A controversial method of drilling for oil and gas could be coming to the Au Sable River, and to the most revered part of the watershed for anglers.
Leases to drill for oil and gas minerals under state land east of Grayling were sold to Encana at an October auction. The land in question is along the stretch of river called the Holy Waters and known for its trout fishing. The energy company has fracked deep shale wells in Kalkaska County and other parts of northern Michigan.
Even though the leases were auctioned they need final approval and a number of conservation groups want the state to reconsider. If the leases are approved they could still be reclassified so all the land is non-development. That would mean the gas could be extracted but the drilling would need to be done farther away and come in horizontally to exploit the minerals.

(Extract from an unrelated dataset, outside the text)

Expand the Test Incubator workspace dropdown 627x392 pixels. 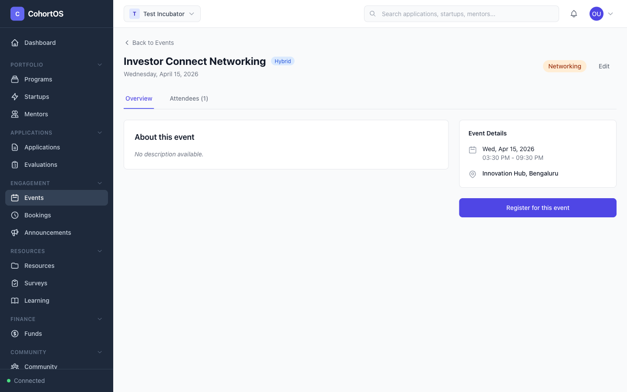tap(192, 14)
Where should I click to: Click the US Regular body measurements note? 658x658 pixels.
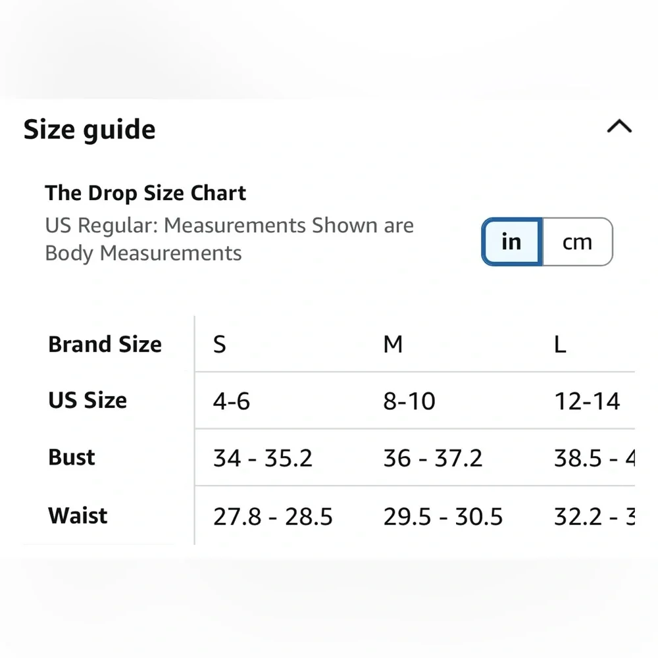(229, 240)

As it stands now, drilling equipment would be allowed as close as 1,320 feet from the river in a few places.
A letter asking DNR Director Keith Creagh to not approve the leases was signed by representatives of Anglers of the Au Sable, the Sierra Club and the City of Grayling, among others. It says the Au Sable River is the "epicenter" of Michigan's multi-billion dollar sport fishing industry. The letter also raises questions about the state's ability to regulate the "massive" amounts of ground water needed to drill wells into deep shale formations.
Creagh is set to approve the leases Thursday when the issue will be discussed at a meeting of the Michigan Natural Resources Commission. The head of minerals management, Mary Uptigrove, says she can’t recall an instance in 20 years when the director didn’t approve a lease that had been auctioned.
Uptigrove says the leases are not permits to drill wells. Those will require additional review and the state will have the ability to address problems staff find with Encana's plans.